Set of tasks —
(a) Decide whether each statement below agrees with the passage on the feud between Nuremberg and Konrad Schott von Schottenstein. For each, answer yes or no and quote the deciding words of the passage exactly: (i) Schott became Burgrave of Rothenberg in 1497. (ii) The passage states a direct link between Brandenburg and the feud. (iii) Both sides gave the same account of who started the battle fought before the feud.
(b) From the passage on the feud between Nuremberg and Konrad Schott von Schottenstein, reproduce word for word the stretch from "There is some" through "who started it.".

= Nuremberg v. Konrad Schott von Schottenstein =

In 1497, Konrad Schott von Schottenstein was elected Burgrave of Rothenberg. The castle and land had been sought after for a long time by the city of Nuremberg. With Schott as the Burgrave, Nuremberg could only receive the land if they successfully outmaneuvered Schott both politically and, if necessary, militarily. The tension soon began to rise between Schott and Nuremberg over the issues of land and rights. This tension would finally break in 1498, "provoking furore across Germany".

There is some speculation that the margrave of Brandenburg helped Schott and Giech set up the feud with Nuremberg. This comes to mind due to earlier tensions between Brandenburg and Nuremberg and the attack on the city of Nuremberg in 1502, in which Christoph von Giech and many nobles aided Brandenburg's attack. However, there is no direct link between the feud and Brandenburg, and the attack could well be summed up as an attack of opportunity.

==First Blood==

Before the feud began, there was a battle fought by Schott and Christoph von Giech, a fellow knight and Burgrave of Rothenberg, against retainers of Nuremberg. This battle was extremely unclear, as both sides presented different stories on who was involved, where it happened, and who started it.

Data excerpts —
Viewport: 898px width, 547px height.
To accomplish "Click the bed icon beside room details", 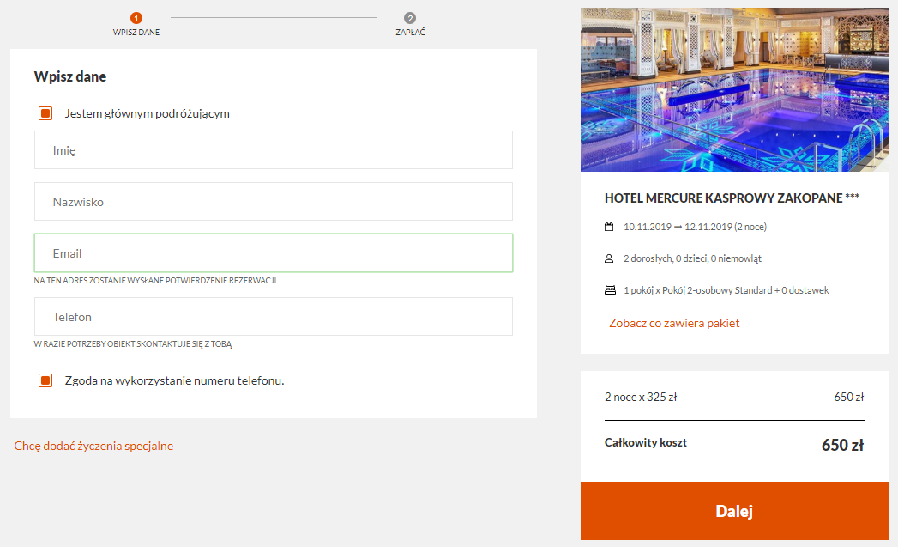I will (x=610, y=291).
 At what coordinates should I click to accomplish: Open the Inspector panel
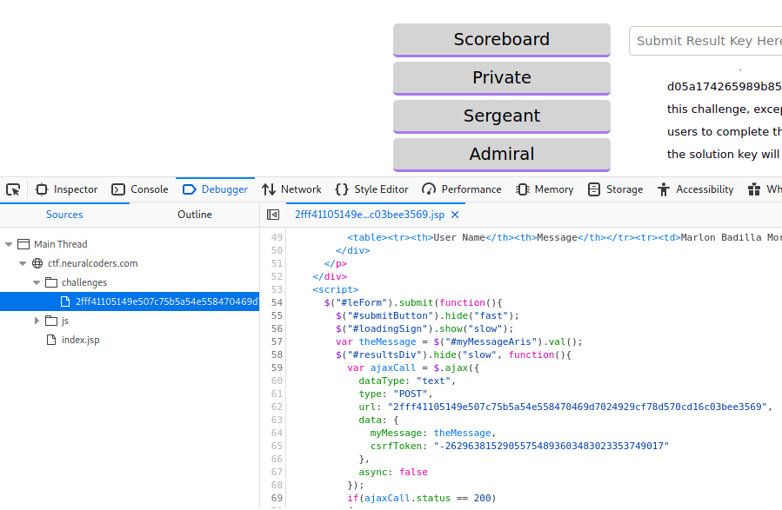66,189
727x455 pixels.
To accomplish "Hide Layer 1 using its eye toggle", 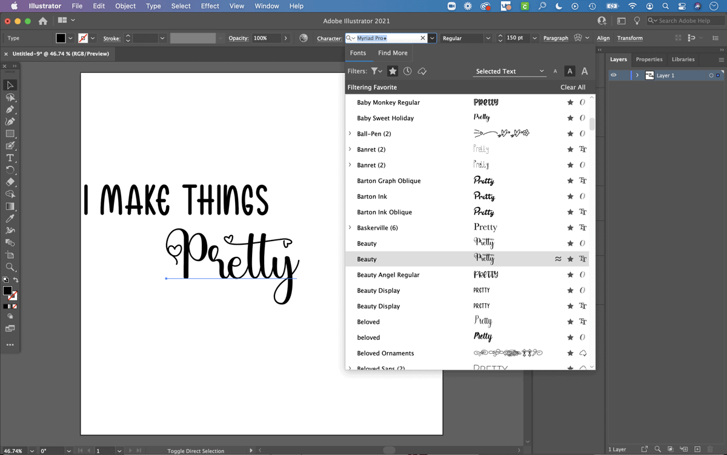I will 612,75.
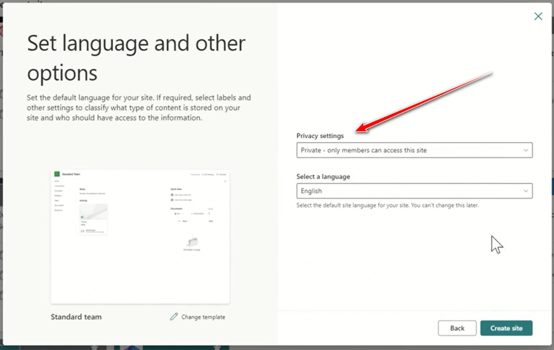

The solutions —
(a)
(i) Yes: "In 1497, Konrad Schott von Schottenstein was elected Burgrave of Rothenberg."
(ii) No: "However, there is no direct link between the feud and Brandenburg"
(iii) No: "both sides presented different stories on who was involved, where it happened, and who started it."

(b)
There is some speculation that the margrave of Brandenburg helped Schott and Giech set up the feud with Nuremberg. This comes to mind due to earlier tensions between Brandenburg and Nuremberg and the attack on the city of Nuremberg in 1502, in which Christoph von Giech and many nobles aided Brandenburg's attack. However, there is no direct link between the feud and Brandenburg, and the attack could well be summed up as an attack of opportunity.

==First Blood==

Before the feud began, there was a battle fought by Schott and Christoph von Giech, a fellow knight and Burgrave of Rothenberg, against retainers of Nuremberg. This battle was extremely unclear, as both sides presented different stories on who was involved, where it happened, and who started it.